Pick out each line of the data below that contains the word "dropdown" and copy those lines out.

===== Items

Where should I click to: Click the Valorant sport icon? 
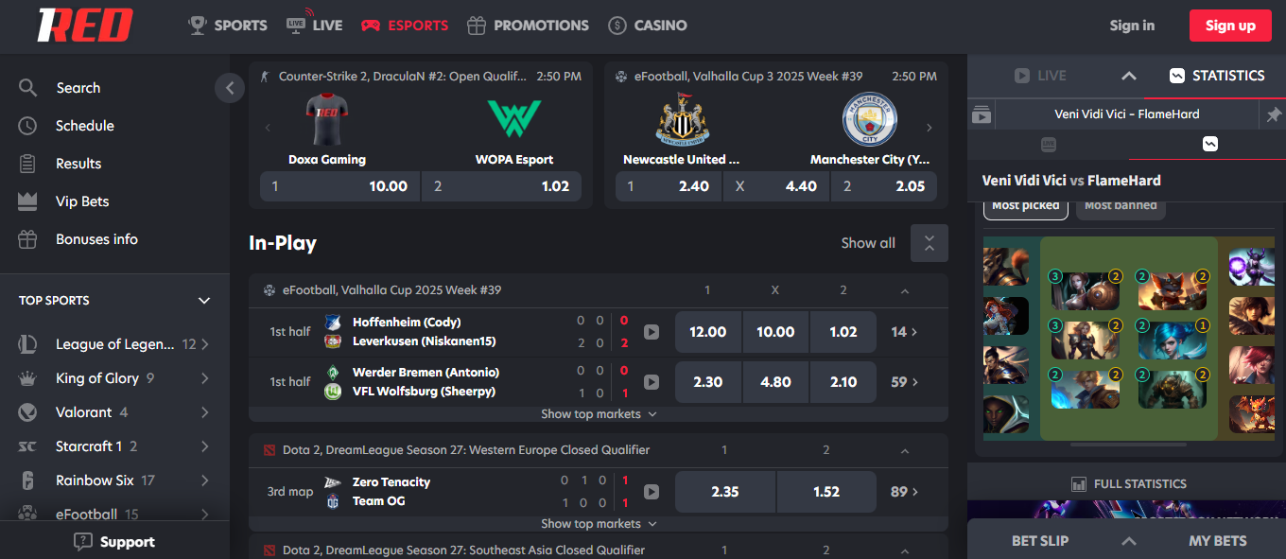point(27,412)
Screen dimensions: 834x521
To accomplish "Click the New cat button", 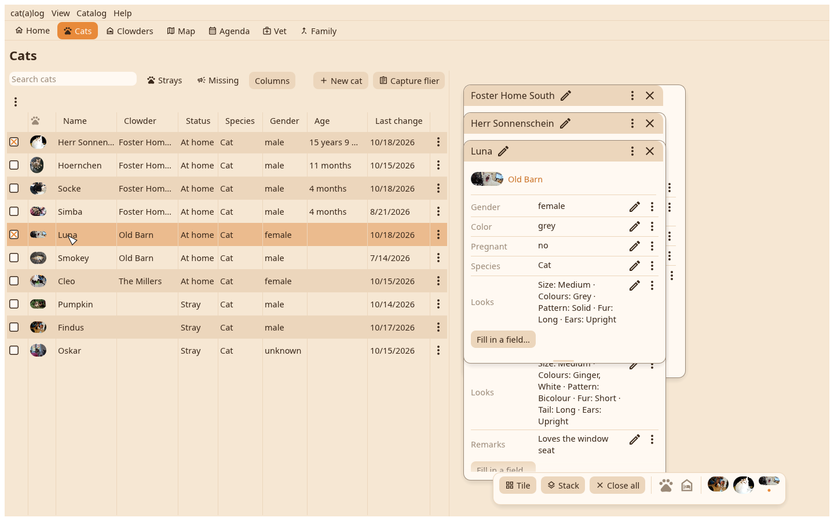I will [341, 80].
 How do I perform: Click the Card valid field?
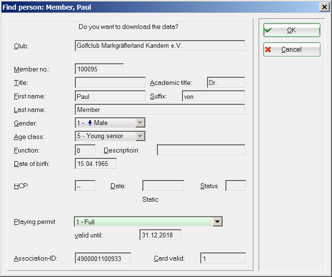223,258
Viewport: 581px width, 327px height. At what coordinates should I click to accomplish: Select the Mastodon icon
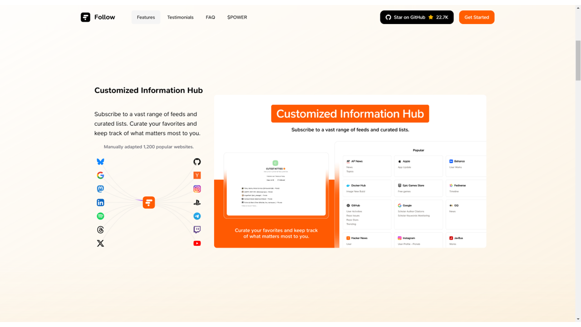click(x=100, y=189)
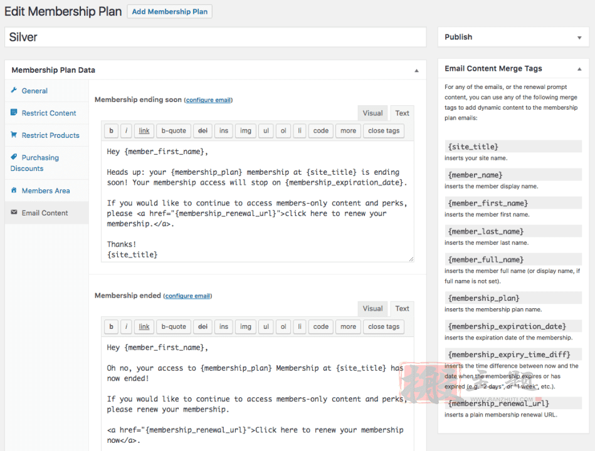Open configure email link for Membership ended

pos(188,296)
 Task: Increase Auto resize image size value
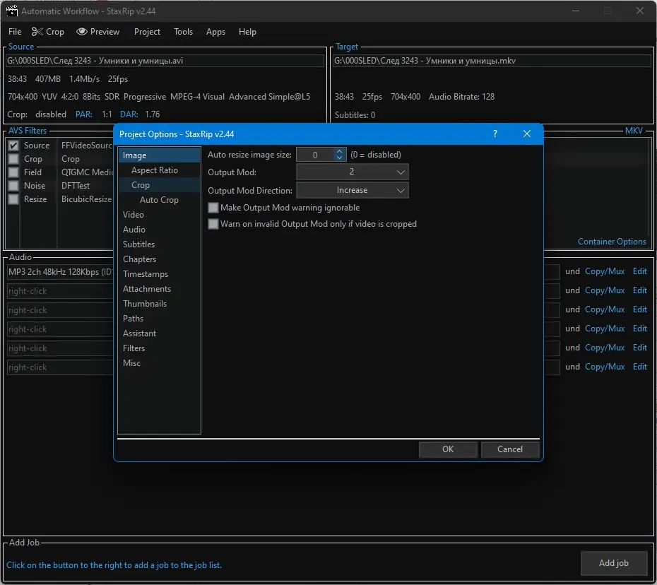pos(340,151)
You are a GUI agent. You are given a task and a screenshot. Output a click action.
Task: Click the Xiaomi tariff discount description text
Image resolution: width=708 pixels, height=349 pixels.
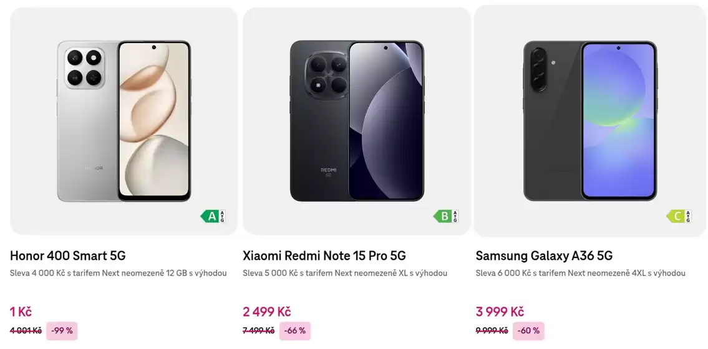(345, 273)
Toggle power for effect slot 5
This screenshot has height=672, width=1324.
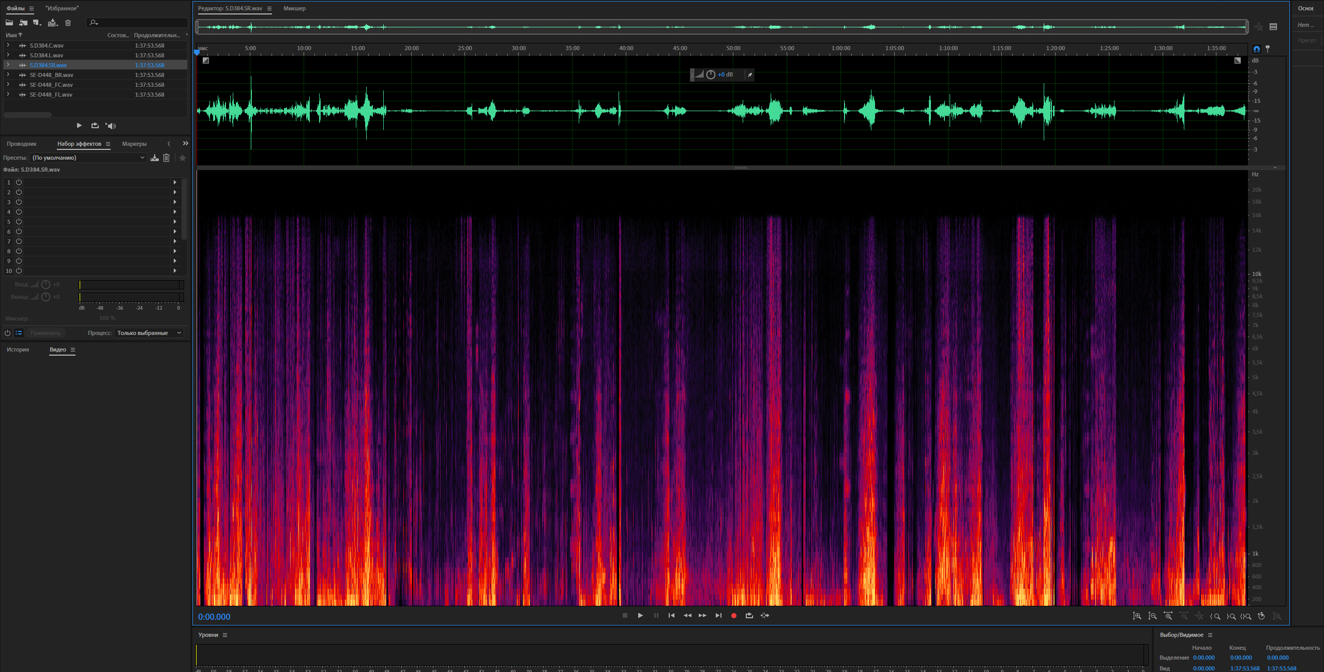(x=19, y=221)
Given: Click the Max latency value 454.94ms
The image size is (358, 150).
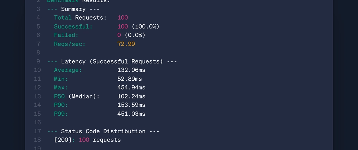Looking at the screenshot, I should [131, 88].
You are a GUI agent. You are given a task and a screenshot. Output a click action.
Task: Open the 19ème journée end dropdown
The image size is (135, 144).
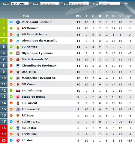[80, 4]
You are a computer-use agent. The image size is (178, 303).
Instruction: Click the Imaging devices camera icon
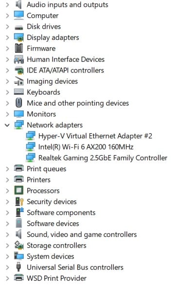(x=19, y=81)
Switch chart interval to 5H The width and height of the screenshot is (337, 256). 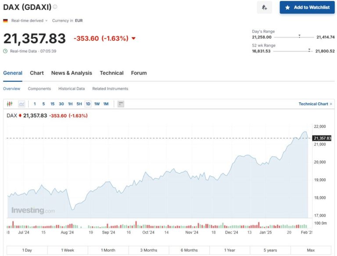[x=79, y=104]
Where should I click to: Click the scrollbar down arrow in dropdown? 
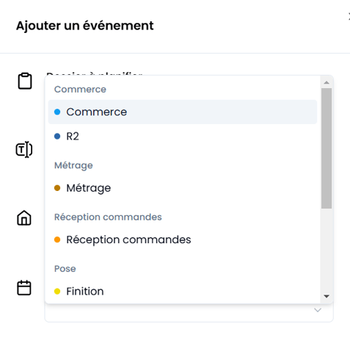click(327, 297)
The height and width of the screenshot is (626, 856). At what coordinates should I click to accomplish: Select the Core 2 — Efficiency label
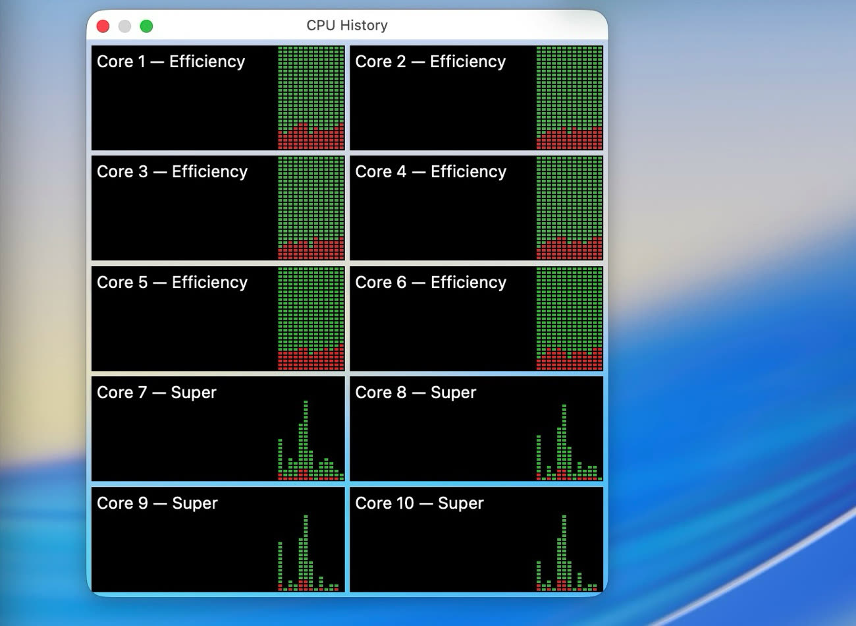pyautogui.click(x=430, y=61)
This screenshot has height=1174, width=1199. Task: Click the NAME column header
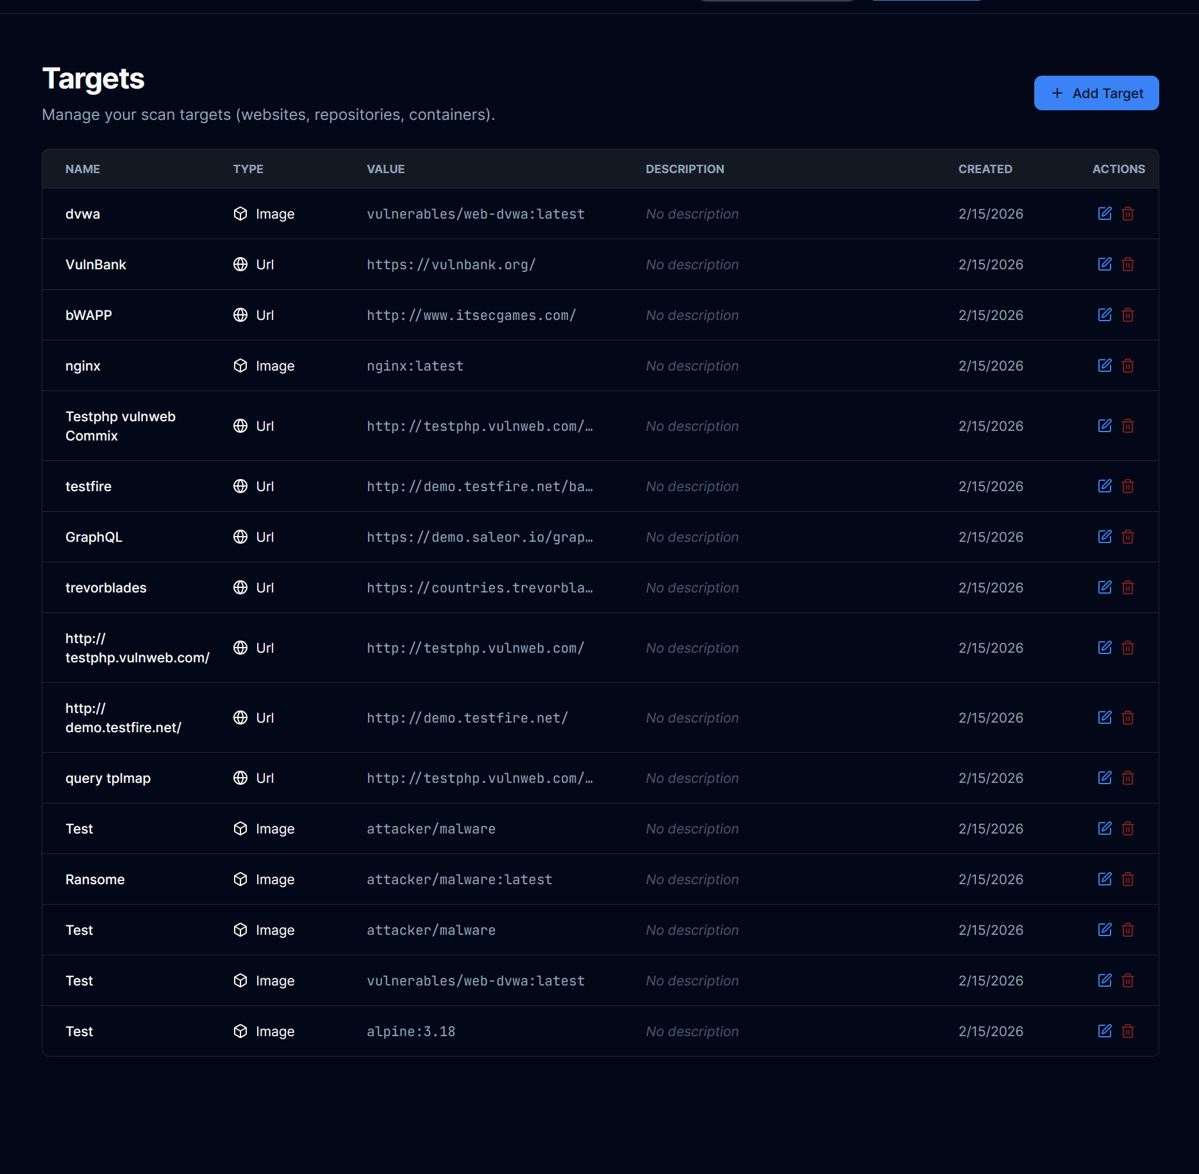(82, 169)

==========

> [Task result]:
Task: Open the 19ème journée end dropdown
Where should I click to: Click the scrollbar down arrow in dropdown? 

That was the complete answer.